Pengetahuan adalah kumpulan informasi yang telah memiliki makna lebih berupa nilai aplikasi (’amaliyyah). Contohnya seperti pemahaman (al fahmu) tentang ilmu-ilmu bagaimana cara guru mengajar, bagaimana cara seorang melakukan tindakan heroik, dan bagaimana cara mencapai kemenangan tadi. Pemahaman memiliki unsur ilmu (teoritis) dan aplikasinya (praktik) sekaligus.
Kebajikan adalah kumpulan pengetahuan yang lebih tersistematisasi (saling terhubung) dan kemudian membentuk nilai-nilai mendalam yang bermakna lebih secara filosofis (holistik, komprehensif, esensial). Contohnya nilai-nilai kebajikan dan filosofis seperti apa motivasi nilai fundamental dari guru, heroik, dan berita kemenangan tadi.
Keyakinan adalah kumpulan kebajikan yang kemudian menjadi nilai mendalam yang mendarah daging. Di sisi lain, bisa juga diartikan keyakinan adalah sesuatu yang berasal langsung dari Allah seperti al Quran dan as Sunnah. Contohnya seperti nilai-nilai keyakinan (spiritual) dari aktivitas guru, heroik, dan berita kemenangan tadi.

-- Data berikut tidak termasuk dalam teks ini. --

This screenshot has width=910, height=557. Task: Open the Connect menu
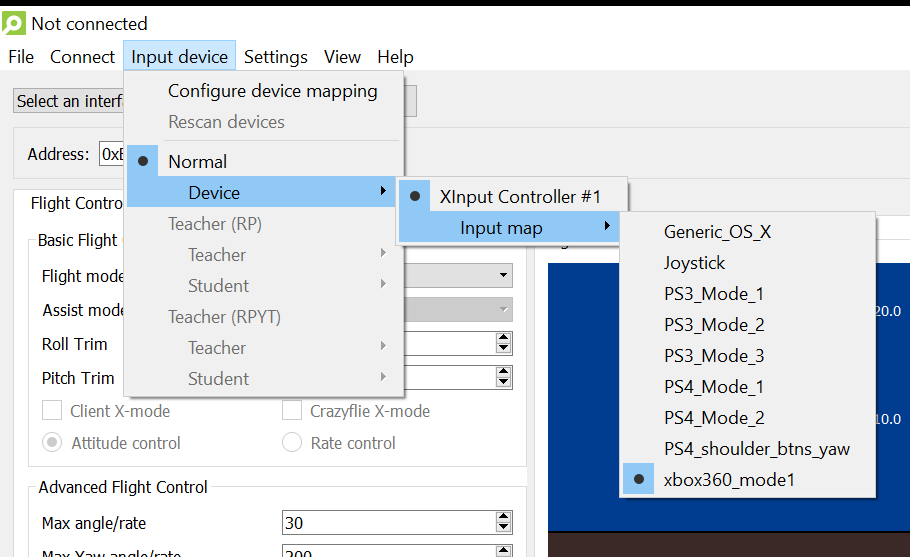(82, 57)
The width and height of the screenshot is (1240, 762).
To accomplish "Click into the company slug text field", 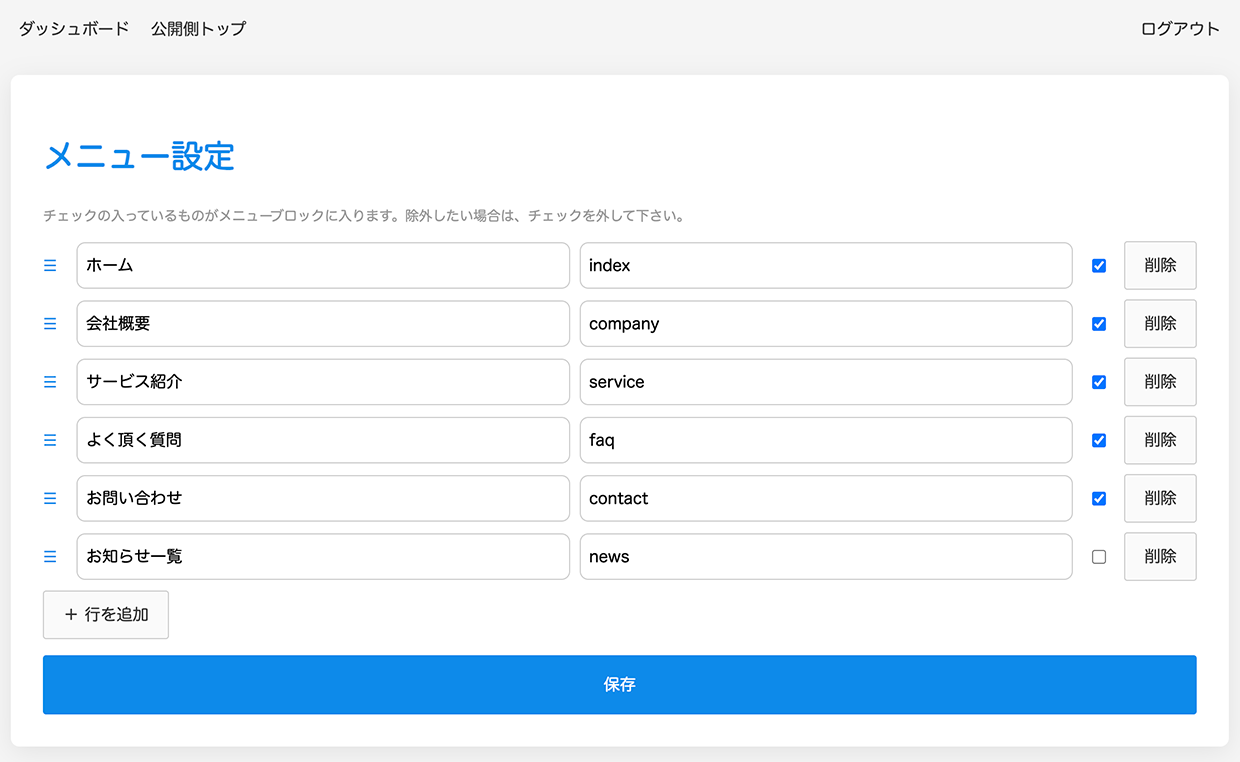I will [826, 324].
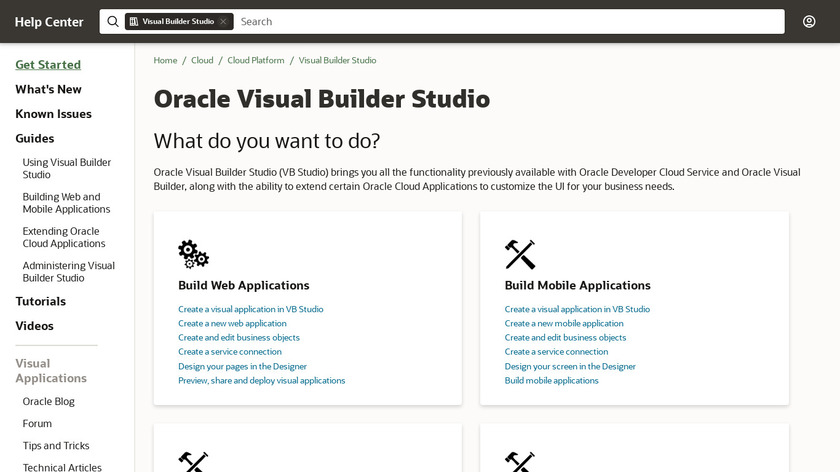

Nah, idealnya, seorang khalifah haruslah memiliki komposisi simpanan memori yang proporsional. Ia haruslah memiliki komposisi fakta, data, infromasi, pengetahuan, kebajikan, dan keyakinan yang proporsional (tawazun). Mungkin di antara manusia ada yang memiliki sangat banyak fakta dan data dalam memorinya, namun sangat sedikit informasi, pengetahuan, kebajikan dan keyakinan dalam memori dirinya. Atau ada juga manusia yang memiliki memori kebajikan dan keyakinan yang sangat banyak, tapi sangat sedikit memori fakta, data, informasi, dan pengetahuannya. Dan masih banyak kemungkinan-kemungkinan kondisi manusia dalam hal komposisi memori akal dan pikirannya. Maka, sekali lagi, seorang khalifah haruslah memiliki simpanan memori berupa fakta, data, informasi, pengetahuan, kebajikan, dan keyakinan yang semuanya dalam komposisi besar dan proporsional. Sehingga, seorang khalifah akan memiliki wawasan yang luas (mutsaqiful fikr), dan tidak sempit wawasan. Allahu A’lam.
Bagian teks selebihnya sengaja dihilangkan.